━━ Recorded data ━━

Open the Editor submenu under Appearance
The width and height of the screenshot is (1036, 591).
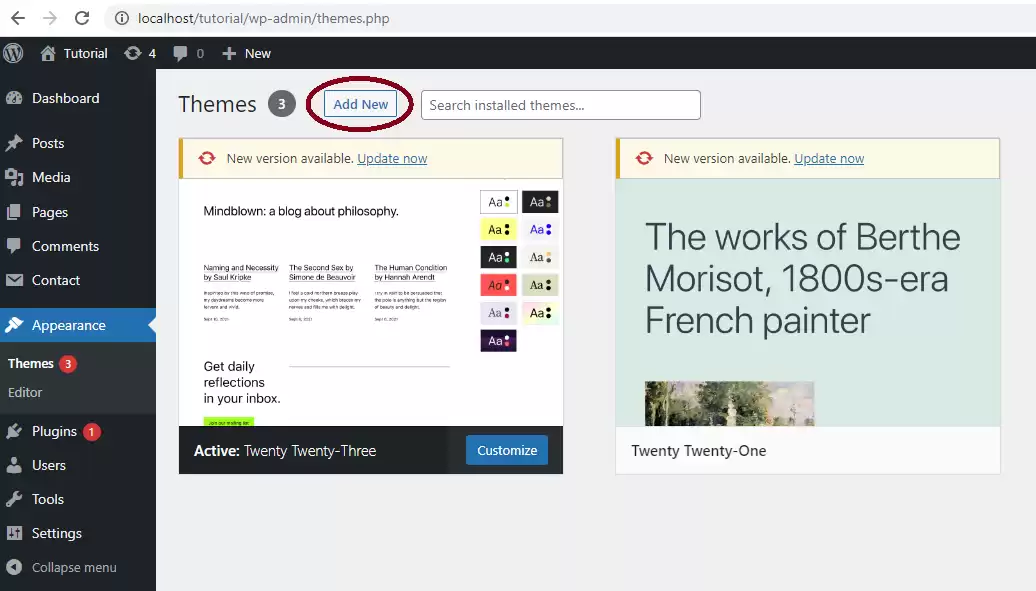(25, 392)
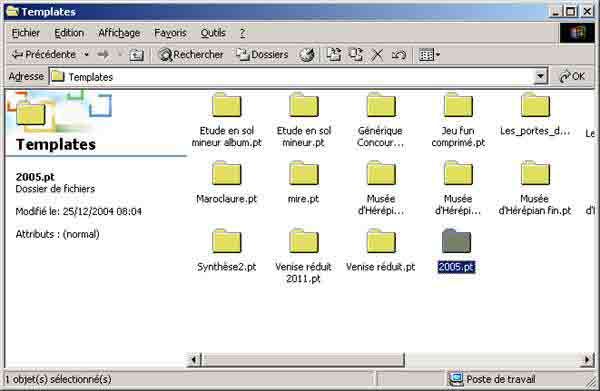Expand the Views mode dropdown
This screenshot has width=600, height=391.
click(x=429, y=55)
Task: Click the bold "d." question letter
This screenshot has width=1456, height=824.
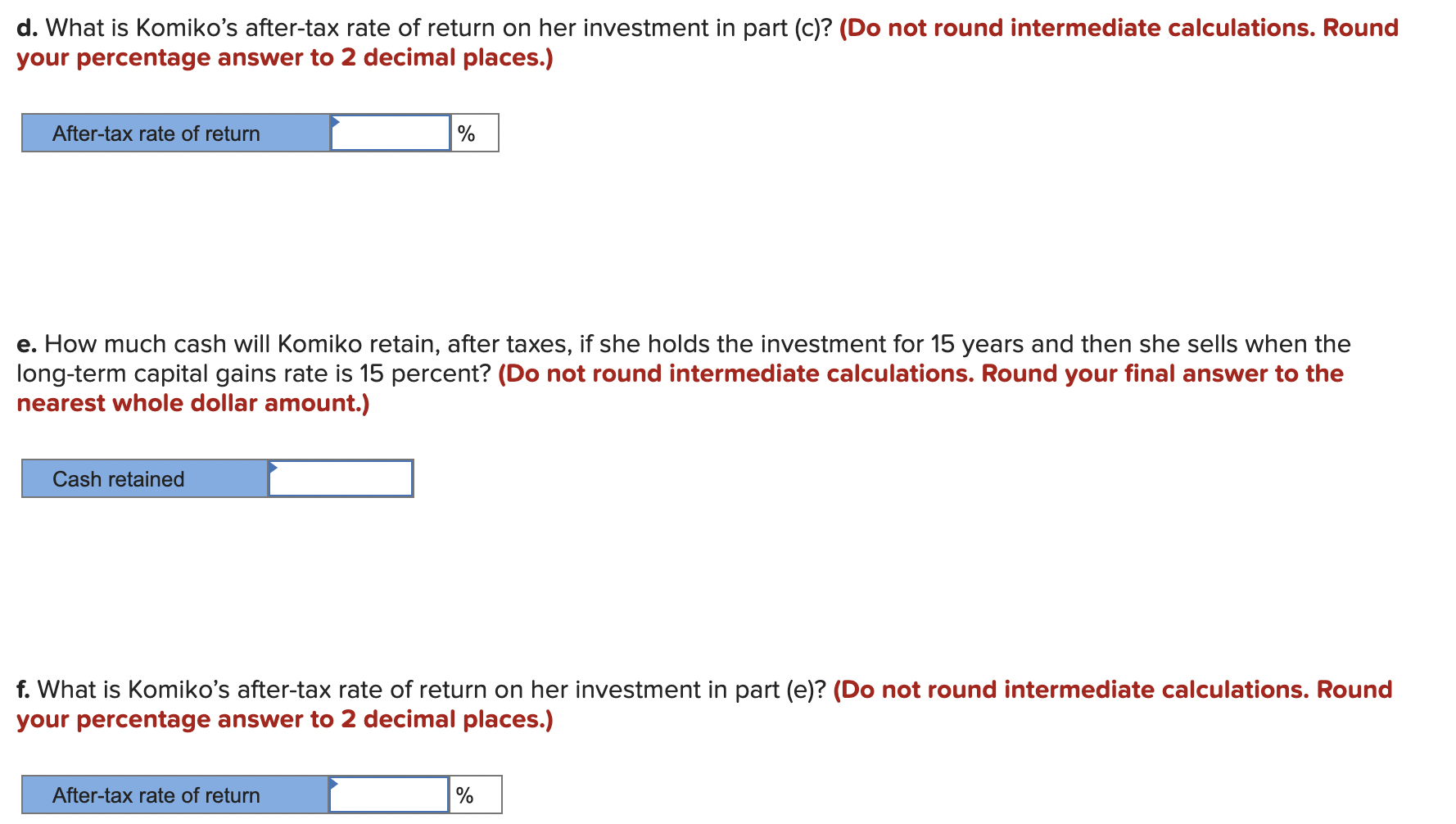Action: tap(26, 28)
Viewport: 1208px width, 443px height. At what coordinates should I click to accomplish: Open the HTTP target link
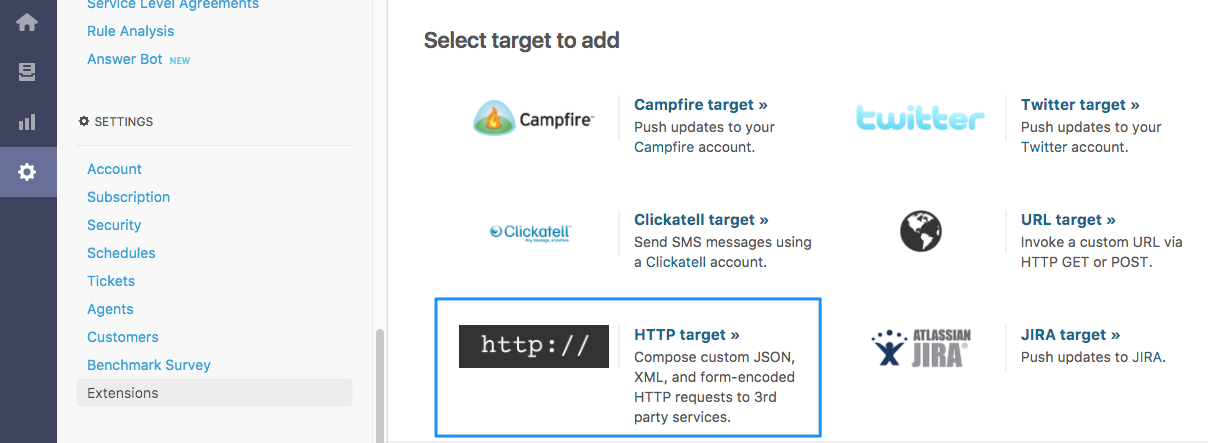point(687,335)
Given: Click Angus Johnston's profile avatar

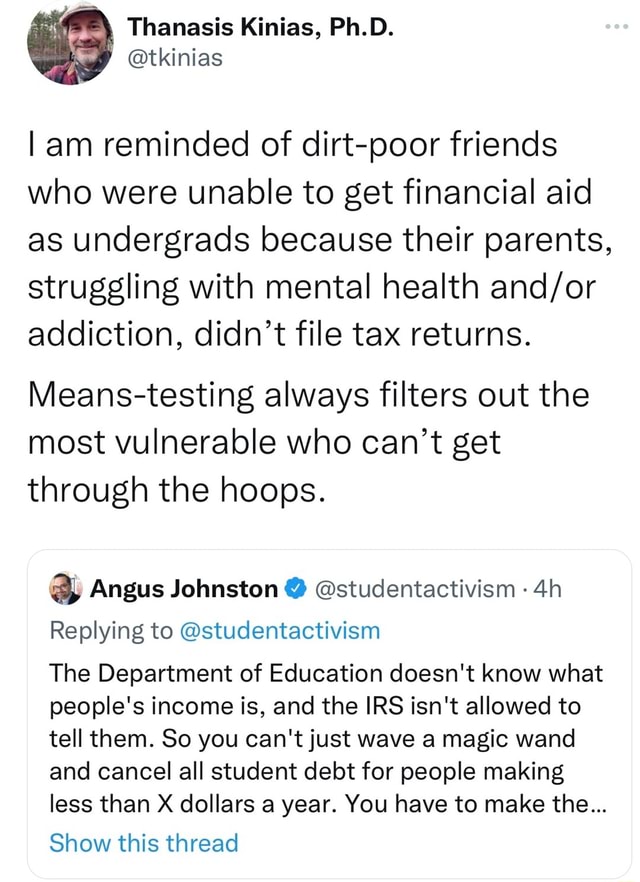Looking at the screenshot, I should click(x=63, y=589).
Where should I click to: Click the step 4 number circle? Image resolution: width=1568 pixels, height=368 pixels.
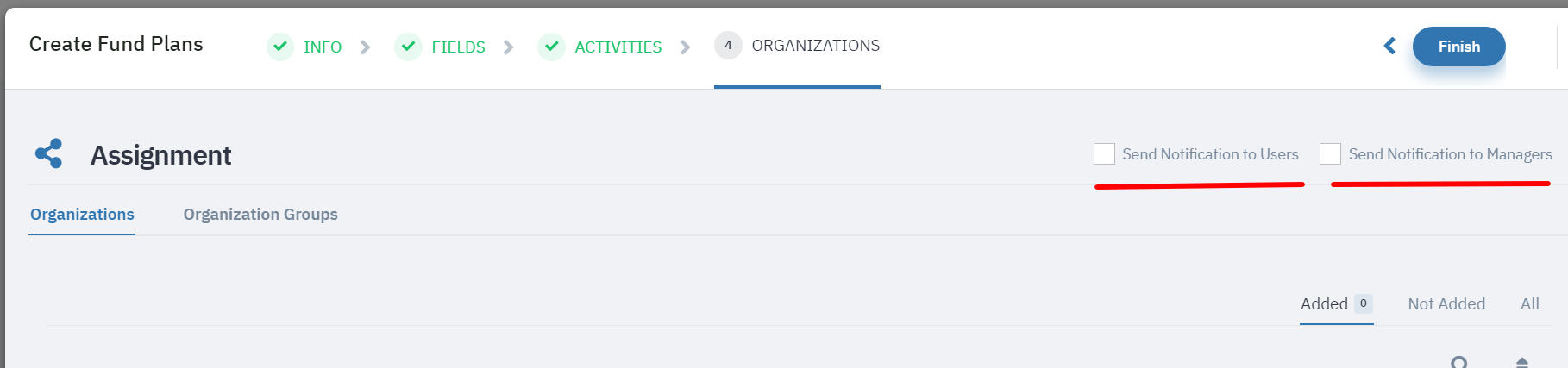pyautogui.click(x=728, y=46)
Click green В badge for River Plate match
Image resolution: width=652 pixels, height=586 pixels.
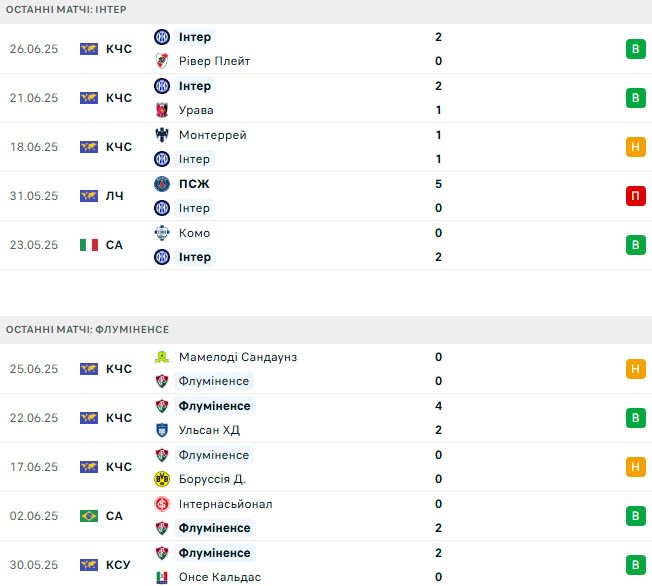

━━━

Activity
Give the entries above again word for word, without any pictures.

Solution to the problem
Open the Editor submenu under Appearance
The width and height of the screenshot is (1036, 591).
(25, 392)
Expand the Views mode dropdown
This screenshot has width=600, height=391.
click(x=429, y=55)
Task: Click the bold "d." question letter
This screenshot has width=1456, height=824.
Action: tap(26, 28)
Viewport: 1208px width, 443px height. At what coordinates should I click to accomplish: Open the HTTP target link
point(687,335)
Given: Click Angus Johnston's profile avatar

Looking at the screenshot, I should click(x=63, y=589).
Where should I click to: Click the step 4 number circle? Image resolution: width=1568 pixels, height=368 pixels.
pyautogui.click(x=728, y=46)
Click green В badge for River Plate match
Image resolution: width=652 pixels, height=586 pixels.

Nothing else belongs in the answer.